System.IO.IOException: IO operation will not work. Most likely
the file will become too long or the handle was not opened
to support synchronous IO operations.
at System.IO.FileStream.WriteCore(Byte[] buffer, Int32 offset, Int32 count)
at System.IO.FileStream.FlushWrite()
at System.IO.FileStream.Flush()
at PInvoke.Program.Main(String[] args)
Can somebody point out what might be going wrong?
(For those who would prefer to cover their ears and hum when
the topic of managed code arises,
change FileStream
to
fdopen
.)
The comment on the line
0xa0000000, // FILE_FLAG_NO_BUFFERING | FILE_FLAG_WRITE_THROUGH
was provided by the customer, and that's the key to the problem.
It was right there in the comment, but the customer didn't understand
the consequences.
As the documentation for CreateFile
notes,
the FILE_FLAG_NO_BUFFERING
flag requires that all I/O operations on the file handle
be in multiples of the sector size, and that the I/O buffers also
be aligned on addresses which are multiples of the sector size.
Since you created the file handle with very specific
rules for usage, you have to make sure that everybody who
uses it actually follows those rules.
On the other hand,
the FileStream
object doesn't know about these rules.
It just figures you gave it a handle that it can issue normal
synchronous ReadFile
and WriteFile
calls on.
It doesn't know that you gave it a handle that requires
special treatment.
And then the attempt to write to the handle with a plain
WriteFile
fails both because the number
of bytes is not a multiple of the sector size and because
the I/O buffer is not sector-aligned, and you get the
I/O exception.
The solution to this problem depends on what you are trying to accomplish.
Why are you passing the
FILE_FLAG_NO_BUFFERING |
FILE_FLAG_WRITE_THROUGH
flags?
Are you doing this just because you overheard in the hallway that it's
faster?
Well, yes it may be faster under the right circumstances,
but in exchange for the increased performance, you also have to follow
a much stricter set of rules.
And in the absence of documentation to the contrary,
you can't assume that a chunk of code actually adheres to your
very special rules.
Like What if two people did this?,
this is an illustration of
another principle that many people forget to consider
when working with objects they didn't write:
When you write your own code, do you do this?
It's sort of like the Golden Rule of programming.
Suppose you have a function which accepts a file handle
and whose job is to write some data do that file handle.
Do you write your function so that it performs all its
I/O in multiples of the sector size from buffers which are
aligned in memory in multiples of the sector size,
on the off chance that somebody gave you a handle that was
opened with the FILE_FLAG_NO_BUFFERING
flag?
Well, no, you don't.
You just call WriteFile
to write to it,
and if you want to write 28 bytes, you write 28 bytes.
Even if you perform internal buffering and your buffer size
happens to be a multiple of the sector size by accident,
you still don't align your I/O buffer to the sector size;
and when it's time to flush the final partially-written buffer,
you have a not-sector-multiple write at the very end anyway.
If you don't handle this case in your code,
why would you expect others to handle it in their code?
We've seen this principle before,
such as when we looked at
whether the Process.Refresh
method
refreshes an arbitrary application's windows.
@Ken Hagan,
There is no special Win32 error code for such a case.
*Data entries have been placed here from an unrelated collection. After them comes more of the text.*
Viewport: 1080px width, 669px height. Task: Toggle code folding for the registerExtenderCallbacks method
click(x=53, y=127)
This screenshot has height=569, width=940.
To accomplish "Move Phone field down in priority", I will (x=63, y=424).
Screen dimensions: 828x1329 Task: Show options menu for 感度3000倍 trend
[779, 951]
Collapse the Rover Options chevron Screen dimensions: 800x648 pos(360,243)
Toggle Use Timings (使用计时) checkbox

WriteFile won’t tell you that it failed because of misaligned IO.
Do people really need to code explicit number for requested access and flags for CreateFile in C#? That doesn’t look right.
And the caller might not understand what WRITE_THROUGH is for. It will slow the writes down quite a bit.
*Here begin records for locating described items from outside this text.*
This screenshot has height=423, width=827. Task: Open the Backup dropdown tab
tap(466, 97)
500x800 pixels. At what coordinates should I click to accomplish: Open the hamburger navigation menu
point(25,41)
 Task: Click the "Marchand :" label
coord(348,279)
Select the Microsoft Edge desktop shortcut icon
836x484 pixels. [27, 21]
"Do people really need to code explicit number for requested access and flags for CreateFile in C#? That doesn’t look right."
There’s no way to import the API headers directly into C#. You can make your own enum or consts if you feel like it, but there’s nothing requiring you to do so.
As for what’s already there; for flags, there’s an enum FileOptions with no matching flag for FILE_FLAG_NO_BUFFERING [which is another hint that .NET isn’t designed to be able to use it] – and for access there’s FileAccess with no matching flag for… er, whatever 0x40000000 is supposed to be.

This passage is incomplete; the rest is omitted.